━━━ TEXT SHOWN

Directory-tree listing in Python

How do I get a list of all files (and directories) in a given directory in Python?

recursively or not? Clarify please. For non recursive solution see: stackoverflow.com/questions/973473/…

L
Løiten

This is a way to traverse every file and directory in a directory tree: 

import os

for dirname, dirnames, filenames in os.walk('.'):
    # print path to all subdirectories first.
    for subdirname in dirnames:
        print(os.path.join(dirname, subdirname))

    # print path to all filenames.
    for filename in filenames:
        print(os.path.join(dirname, filename))

    # Advanced usage:
    # editing the 'dirnames' list will stop os.walk() from recursing into there.
    if '.git' in dirnames:
        # don't go into any .git directories.
        dirnames.remove('.git')
And if you run this code (as is) from the Python Shell, recall that Ctrl+C will halt output to said shell. ;)
This will recursively list files and directories
You can even edit the dirnames list to prevent it from recursing down some paths.

━━━━━━

**OBJECTIVE A**
In the Python directory-listing thread, list every comment that appears in the code.

━━━ RECORD LIST

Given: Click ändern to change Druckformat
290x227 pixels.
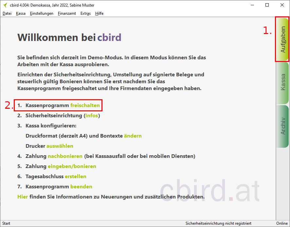Looking at the screenshot, I should click(x=133, y=136).
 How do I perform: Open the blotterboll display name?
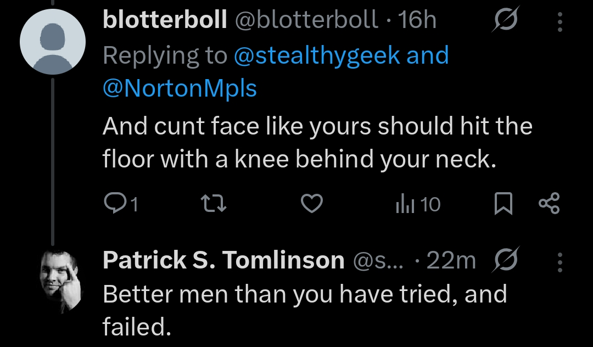165,19
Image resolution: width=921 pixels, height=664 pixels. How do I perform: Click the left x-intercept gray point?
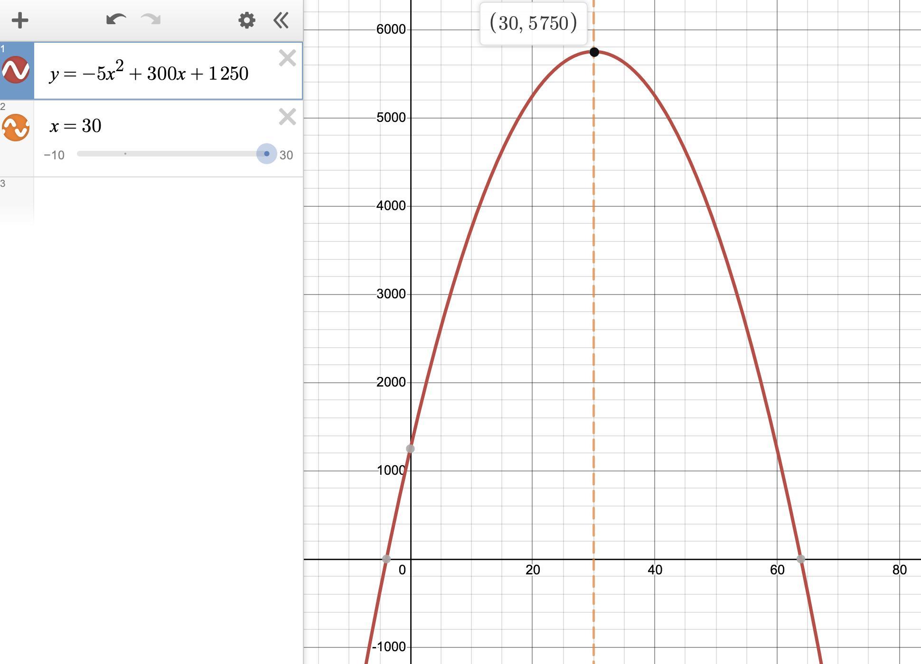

━━━━━━

**OBJECTIVE B**
Return the entries word for word, starting with the line that contains "How do I perform: Open" and going on through the end of the entries, and leave the pictures out of your answer.

**FULL OUTPUT A**
- print path to all subdirectories first.
- print path to all filenames.
- Advanced usage:
- editing the 'dirnames' list will stop os.walk() from recursing into there.
- don't go into any .git directories.

**FULL OUTPUT B**
 How do I perform: Open the blotterboll display name?
165,19
Image resolution: width=921 pixels, height=664 pixels. How do I perform: Click the left x-intercept gray point?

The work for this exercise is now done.